Instructions to follow> Repeat exactly, and only, the lines running from the one that holds "This screenshot has height=450, width=667." to the end of the records.

Provided information>
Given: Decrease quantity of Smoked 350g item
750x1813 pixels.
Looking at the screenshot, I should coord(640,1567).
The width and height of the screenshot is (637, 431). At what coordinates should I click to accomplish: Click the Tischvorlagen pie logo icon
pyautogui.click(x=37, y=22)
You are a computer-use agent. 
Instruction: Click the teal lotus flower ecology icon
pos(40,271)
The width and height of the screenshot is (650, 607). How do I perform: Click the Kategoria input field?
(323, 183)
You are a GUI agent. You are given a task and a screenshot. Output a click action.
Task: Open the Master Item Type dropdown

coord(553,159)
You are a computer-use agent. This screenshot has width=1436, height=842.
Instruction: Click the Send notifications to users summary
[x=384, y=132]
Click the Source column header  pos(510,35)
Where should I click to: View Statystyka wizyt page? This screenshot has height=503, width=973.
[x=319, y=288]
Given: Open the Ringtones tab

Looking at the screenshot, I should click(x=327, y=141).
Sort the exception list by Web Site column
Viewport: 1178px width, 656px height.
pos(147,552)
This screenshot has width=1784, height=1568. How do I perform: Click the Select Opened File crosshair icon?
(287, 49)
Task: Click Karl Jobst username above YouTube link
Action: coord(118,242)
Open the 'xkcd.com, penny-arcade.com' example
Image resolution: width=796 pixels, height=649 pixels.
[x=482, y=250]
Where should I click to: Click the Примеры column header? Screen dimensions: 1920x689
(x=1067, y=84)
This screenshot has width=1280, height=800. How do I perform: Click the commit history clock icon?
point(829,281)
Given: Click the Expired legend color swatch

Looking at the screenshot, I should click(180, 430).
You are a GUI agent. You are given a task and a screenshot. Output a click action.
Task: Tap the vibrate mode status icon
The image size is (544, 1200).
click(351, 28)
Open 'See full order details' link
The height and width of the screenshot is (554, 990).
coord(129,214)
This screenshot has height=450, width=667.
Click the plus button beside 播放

Your solution>
This screenshot has height=450, width=667.
Click the plus button beside 播放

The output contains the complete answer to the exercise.